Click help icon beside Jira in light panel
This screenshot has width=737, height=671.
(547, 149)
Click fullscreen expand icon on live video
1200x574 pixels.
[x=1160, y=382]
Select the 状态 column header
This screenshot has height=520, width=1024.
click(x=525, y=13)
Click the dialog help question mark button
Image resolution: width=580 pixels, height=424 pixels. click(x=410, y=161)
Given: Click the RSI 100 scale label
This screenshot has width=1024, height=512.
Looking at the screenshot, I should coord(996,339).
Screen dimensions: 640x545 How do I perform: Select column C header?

__WHAT NEEDS TO BE DONE__: Output the records once more, exactly as they stand.

__RESULT OF THIS TASK__:
Click help icon beside Jira in light panel
This screenshot has width=737, height=671.
(547, 149)
Click fullscreen expand icon on live video
1200x574 pixels.
[x=1160, y=382]
Select the 状态 column header
This screenshot has height=520, width=1024.
click(x=525, y=13)
Click the dialog help question mark button
Image resolution: width=580 pixels, height=424 pixels. click(x=410, y=161)
Given: Click the RSI 100 scale label
This screenshot has width=1024, height=512.
Looking at the screenshot, I should coord(996,339).
Screen dimensions: 640x545 How do I perform: Select column C header?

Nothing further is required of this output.